**Work required**
From the records below, copy out exactly the lines from the one containing "Instruction: Expand the debug folder chevron" to the one containing "Toggle sunlight across landscape icon", both included. Add nothing else.

[Collected data]
::::::::::
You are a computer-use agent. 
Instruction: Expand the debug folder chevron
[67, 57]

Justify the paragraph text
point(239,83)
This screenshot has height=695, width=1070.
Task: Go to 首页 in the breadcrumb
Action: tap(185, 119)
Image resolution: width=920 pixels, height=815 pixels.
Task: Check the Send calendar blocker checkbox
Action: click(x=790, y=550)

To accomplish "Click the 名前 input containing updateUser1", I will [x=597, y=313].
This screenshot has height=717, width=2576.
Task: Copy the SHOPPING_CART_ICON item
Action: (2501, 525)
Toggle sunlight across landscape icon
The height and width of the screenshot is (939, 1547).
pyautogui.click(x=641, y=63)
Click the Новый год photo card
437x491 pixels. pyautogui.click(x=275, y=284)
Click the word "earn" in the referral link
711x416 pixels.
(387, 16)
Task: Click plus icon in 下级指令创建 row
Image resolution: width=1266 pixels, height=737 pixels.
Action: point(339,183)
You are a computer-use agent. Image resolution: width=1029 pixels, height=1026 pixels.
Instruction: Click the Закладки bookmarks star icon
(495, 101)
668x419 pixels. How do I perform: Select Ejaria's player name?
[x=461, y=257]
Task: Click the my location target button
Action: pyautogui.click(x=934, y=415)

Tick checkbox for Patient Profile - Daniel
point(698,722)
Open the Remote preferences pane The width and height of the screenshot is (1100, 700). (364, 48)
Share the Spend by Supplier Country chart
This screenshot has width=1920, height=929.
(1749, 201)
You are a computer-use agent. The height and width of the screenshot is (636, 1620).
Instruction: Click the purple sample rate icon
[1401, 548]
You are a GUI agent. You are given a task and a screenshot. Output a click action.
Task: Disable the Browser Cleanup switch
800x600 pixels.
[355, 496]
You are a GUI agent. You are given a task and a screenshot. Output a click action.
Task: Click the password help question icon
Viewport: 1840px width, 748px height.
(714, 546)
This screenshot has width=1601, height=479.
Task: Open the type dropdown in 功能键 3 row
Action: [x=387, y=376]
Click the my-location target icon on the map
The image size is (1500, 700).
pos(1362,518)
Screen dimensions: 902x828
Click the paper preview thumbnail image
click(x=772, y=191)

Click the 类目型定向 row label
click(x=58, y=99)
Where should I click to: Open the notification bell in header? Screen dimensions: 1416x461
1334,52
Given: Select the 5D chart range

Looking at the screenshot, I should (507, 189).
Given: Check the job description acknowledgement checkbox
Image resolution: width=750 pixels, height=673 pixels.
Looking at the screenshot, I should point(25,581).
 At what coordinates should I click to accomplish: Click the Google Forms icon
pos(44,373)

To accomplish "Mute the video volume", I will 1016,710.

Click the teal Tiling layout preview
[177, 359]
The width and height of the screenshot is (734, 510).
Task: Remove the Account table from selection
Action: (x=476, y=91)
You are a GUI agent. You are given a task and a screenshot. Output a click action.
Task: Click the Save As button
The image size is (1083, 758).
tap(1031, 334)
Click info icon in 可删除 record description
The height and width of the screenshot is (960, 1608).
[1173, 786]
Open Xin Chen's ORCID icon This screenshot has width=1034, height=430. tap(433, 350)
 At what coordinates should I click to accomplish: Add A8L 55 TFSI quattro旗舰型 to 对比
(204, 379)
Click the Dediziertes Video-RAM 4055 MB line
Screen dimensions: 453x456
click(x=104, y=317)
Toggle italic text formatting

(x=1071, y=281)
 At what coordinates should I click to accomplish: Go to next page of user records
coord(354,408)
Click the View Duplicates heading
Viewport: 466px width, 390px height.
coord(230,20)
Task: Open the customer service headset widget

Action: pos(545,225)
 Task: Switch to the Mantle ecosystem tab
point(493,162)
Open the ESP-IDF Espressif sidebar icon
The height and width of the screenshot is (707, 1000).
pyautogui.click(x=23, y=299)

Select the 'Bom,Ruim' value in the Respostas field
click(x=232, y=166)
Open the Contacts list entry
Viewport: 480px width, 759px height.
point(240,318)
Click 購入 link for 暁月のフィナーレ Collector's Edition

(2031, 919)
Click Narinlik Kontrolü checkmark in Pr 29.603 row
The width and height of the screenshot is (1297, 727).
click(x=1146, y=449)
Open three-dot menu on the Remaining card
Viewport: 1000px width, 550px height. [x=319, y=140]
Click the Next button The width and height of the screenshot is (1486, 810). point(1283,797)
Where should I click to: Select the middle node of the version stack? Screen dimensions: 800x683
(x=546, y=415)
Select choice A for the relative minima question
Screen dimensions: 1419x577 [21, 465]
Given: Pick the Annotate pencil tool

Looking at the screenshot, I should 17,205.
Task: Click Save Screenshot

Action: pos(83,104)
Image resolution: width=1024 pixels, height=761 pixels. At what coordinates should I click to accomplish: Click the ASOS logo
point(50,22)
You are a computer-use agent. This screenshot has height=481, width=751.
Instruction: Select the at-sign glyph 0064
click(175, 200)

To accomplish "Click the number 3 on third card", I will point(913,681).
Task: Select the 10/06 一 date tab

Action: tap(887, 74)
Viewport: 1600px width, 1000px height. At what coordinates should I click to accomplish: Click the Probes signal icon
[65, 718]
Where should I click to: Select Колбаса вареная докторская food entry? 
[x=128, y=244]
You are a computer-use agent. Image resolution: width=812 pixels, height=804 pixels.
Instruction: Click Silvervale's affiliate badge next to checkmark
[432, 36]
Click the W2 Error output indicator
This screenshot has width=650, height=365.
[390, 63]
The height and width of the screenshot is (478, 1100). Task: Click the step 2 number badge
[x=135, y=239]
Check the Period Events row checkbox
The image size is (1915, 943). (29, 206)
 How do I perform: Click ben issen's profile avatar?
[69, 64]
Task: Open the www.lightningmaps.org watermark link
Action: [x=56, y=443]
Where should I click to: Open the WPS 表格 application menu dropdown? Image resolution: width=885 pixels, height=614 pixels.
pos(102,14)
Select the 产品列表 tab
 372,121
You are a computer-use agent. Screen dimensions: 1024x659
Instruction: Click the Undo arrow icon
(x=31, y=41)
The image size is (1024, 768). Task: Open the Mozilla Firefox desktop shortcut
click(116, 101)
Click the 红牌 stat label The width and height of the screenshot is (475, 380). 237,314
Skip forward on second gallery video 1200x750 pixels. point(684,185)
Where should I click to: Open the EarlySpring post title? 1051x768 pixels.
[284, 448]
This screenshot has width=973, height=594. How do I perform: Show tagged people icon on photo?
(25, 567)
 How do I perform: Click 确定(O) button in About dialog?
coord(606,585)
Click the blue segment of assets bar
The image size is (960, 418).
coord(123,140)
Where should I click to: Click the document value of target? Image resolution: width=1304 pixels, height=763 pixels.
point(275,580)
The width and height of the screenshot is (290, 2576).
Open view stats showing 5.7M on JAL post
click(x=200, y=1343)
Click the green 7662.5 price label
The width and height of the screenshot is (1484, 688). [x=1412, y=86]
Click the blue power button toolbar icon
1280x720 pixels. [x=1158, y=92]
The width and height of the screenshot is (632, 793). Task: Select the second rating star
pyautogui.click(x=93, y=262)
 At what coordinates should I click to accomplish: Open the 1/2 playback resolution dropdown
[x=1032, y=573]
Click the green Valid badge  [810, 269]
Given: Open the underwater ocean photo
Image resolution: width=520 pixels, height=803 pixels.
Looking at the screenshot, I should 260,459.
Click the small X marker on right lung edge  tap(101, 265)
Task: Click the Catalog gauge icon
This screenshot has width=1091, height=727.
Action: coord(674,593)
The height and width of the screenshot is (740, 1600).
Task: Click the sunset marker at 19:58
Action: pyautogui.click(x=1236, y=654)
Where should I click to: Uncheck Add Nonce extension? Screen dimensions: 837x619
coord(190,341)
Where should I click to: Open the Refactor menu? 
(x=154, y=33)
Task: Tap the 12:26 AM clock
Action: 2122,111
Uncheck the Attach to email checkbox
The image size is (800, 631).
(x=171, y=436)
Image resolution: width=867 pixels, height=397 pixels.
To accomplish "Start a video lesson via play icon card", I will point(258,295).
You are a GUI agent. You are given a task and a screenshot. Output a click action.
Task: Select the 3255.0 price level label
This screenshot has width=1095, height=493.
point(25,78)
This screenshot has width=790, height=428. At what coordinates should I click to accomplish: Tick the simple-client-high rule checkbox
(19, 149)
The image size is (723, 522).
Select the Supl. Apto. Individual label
::::::::::
**Output for this exercise**
Instruction: Expand the debug folder chevron
[67, 57]

Justify the paragraph text
point(239,83)
This screenshot has height=695, width=1070.
Task: Go to 首页 in the breadcrumb
Action: tap(185, 119)
Image resolution: width=920 pixels, height=815 pixels.
Task: Check the Send calendar blocker checkbox
Action: click(x=790, y=550)

To accomplish "Click the 名前 input containing updateUser1", I will [x=597, y=313].
This screenshot has height=717, width=2576.
Task: Copy the SHOPPING_CART_ICON item
Action: (2501, 525)
Toggle sunlight across landscape icon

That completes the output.